Lack of Utilities & Communications Hampering Damage Assessment & Early Recovery Efforts
Friday September 03, 2021 07:35 am - 434 Views - Posted By Office of Homeland Security & Emergency Preparedness
Although utility providers and communication companies are working to restore water, sewer service, electricity, phone, and internet service, damage assessment and recovery efforts in Terrebonne in the wake of Hurricane Ida are proceeding much slower than hoped as a result. Damage assessment reports that have been filed in the Emergency Operations Center today indicate substantial and wide-spread structure damage throughout the parish, particularly in Terrebonne’s bayou communities. In these areas, damage to residences rendered about 60% of them unsafe for human habitation. In these areas road clearing efforts are underway.
The lack of water pressure, electricity, and blown out windows and roof damage have also forced the closure of hospitals in Terrebonne Parish. Patients in these facilities, some in intensive care units or on ventilators, had to be evacuated to hospitals in Shreveport and Lafayette, Louisiana, as well as facilities in Mississippi and Texas. With the forced closure of these hospitals and others in the region, there is no way to treat trauma victims or even the elderly with medical issues that require hospitalization. The lack of medical facilities in the parish and region greatly complicates the return of evacuees to Terrebonne. There is no way to accurately predict the restoration and availability of utility service in the parish and when re-entry may begin. Consequently, recovery, repair and restoration efforts in Terrebonne will take a great deal of time.
Terrebonne emergency support managers are also dealing with the need to shelter residents from substantially damaged homes in shelters that are themselves damaged. Assessments of the extent of damage to bridges and other critical transportation and utility facilities are underway during the daylight hours. First responders have reported structure fires that were allowed to burn out because of the lack of water pressure and a critical injury to a police office as a result of a traffic accident required transportation to a hospital two hours away for treatment. Without electricity to power traffic signals, travel through these intersections is very dangerous.

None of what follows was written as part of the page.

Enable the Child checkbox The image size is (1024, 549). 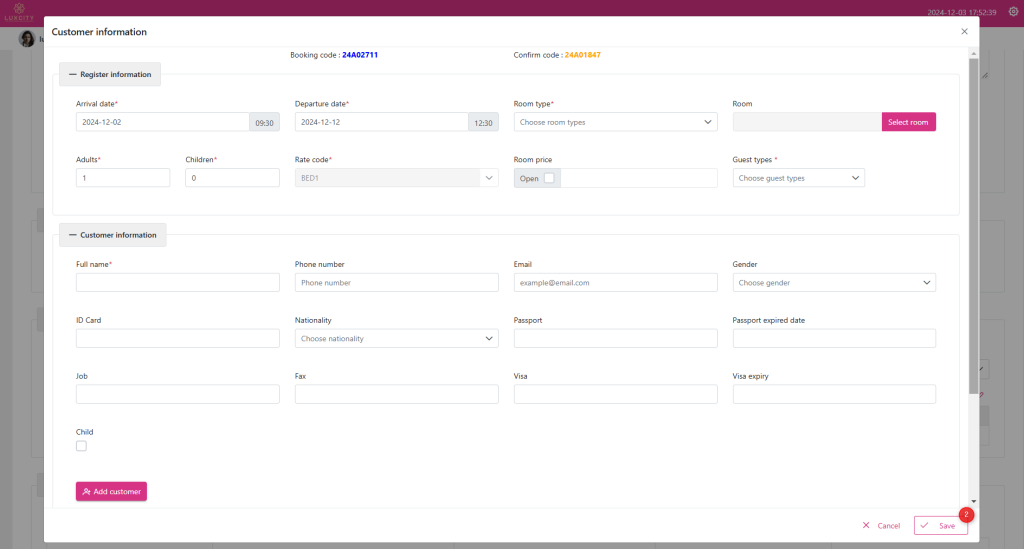pyautogui.click(x=82, y=446)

"Terrebonne Parish is dealing with an unprecedented situation brought on by a strong Category 4 hurricane,” said Parish President Gordon Dove. “Recovery will be slow until critical utilities are restored, and we do not know when these will be available,” he added. These factors greatly complicate the timing of the decision on re-entry into Terrebonne, a decision that will be made by Parish President Dove in conjunction with Terrebonne Sheriff Tim Soignet. Driving their decision will be the safety of parish residents. With no street lights and the abundance of hanging power lines—some stretched low across roadways—travel at night is dangerous.
As a result the curfew remains in effort for Terrebonne Parish.